→ **Input for this task**:
· · · · ·

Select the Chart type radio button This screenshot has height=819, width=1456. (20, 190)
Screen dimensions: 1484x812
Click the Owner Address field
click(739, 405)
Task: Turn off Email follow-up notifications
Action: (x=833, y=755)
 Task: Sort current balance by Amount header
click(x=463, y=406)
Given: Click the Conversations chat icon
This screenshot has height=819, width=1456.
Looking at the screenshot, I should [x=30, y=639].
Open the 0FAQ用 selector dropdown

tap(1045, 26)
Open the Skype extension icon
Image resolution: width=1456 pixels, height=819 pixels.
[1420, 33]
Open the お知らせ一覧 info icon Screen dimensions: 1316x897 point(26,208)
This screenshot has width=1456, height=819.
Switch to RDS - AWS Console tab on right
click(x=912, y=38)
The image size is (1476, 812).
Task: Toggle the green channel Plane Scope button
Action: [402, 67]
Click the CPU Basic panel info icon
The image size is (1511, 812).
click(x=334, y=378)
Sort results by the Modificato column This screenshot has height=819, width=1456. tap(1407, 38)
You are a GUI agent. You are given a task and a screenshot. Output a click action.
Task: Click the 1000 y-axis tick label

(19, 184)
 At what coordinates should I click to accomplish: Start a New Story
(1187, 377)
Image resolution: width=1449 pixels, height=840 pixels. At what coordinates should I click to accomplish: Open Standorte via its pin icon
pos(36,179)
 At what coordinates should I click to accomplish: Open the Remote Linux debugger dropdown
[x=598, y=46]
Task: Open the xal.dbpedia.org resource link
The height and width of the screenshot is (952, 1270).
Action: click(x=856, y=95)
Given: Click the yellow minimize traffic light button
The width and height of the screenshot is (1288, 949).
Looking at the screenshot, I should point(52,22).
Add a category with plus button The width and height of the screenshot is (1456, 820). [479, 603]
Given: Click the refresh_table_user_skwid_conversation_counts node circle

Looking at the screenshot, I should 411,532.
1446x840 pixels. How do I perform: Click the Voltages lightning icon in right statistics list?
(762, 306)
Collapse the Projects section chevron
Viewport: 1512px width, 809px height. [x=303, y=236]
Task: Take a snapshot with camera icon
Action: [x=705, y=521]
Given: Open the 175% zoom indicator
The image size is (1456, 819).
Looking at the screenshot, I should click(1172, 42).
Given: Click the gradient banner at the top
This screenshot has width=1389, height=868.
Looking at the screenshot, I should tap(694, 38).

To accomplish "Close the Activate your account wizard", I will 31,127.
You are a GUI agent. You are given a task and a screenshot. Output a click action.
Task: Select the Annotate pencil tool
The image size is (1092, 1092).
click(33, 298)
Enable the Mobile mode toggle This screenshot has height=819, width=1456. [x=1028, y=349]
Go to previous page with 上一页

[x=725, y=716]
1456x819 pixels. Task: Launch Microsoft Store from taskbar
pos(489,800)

· · · · ·

→ **Exercise prompt**: Using the material above, transcribe exactly the lines from the line with "Open the Skype extension icon" to the line with "Add a category"; both count, and nothing else goes in.

→ **Task result**:
Open the Skype extension icon
Image resolution: width=1456 pixels, height=819 pixels.
[1420, 33]
Open the お知らせ一覧 info icon Screen dimensions: 1316x897 point(26,208)
This screenshot has width=1456, height=819.
Switch to RDS - AWS Console tab on right
click(x=912, y=38)
The image size is (1476, 812).
Task: Toggle the green channel Plane Scope button
Action: [402, 67]
Click the CPU Basic panel info icon
The image size is (1511, 812).
click(x=334, y=378)
Sort results by the Modificato column This screenshot has height=819, width=1456. tap(1407, 38)
You are a GUI agent. You are given a task and a screenshot. Output a click action.
Task: Click the 1000 y-axis tick label

(19, 184)
 At what coordinates should I click to accomplish: Start a New Story
(1187, 377)
Image resolution: width=1449 pixels, height=840 pixels. At what coordinates should I click to accomplish: Open Standorte via its pin icon
pos(36,179)
 At what coordinates should I click to accomplish: Open the Remote Linux debugger dropdown
[x=598, y=46]
Task: Open the xal.dbpedia.org resource link
The height and width of the screenshot is (952, 1270).
Action: click(x=856, y=95)
Given: Click the yellow minimize traffic light button
The width and height of the screenshot is (1288, 949).
Looking at the screenshot, I should point(52,22).
Add a category with plus button The width and height of the screenshot is (1456, 820). [479, 603]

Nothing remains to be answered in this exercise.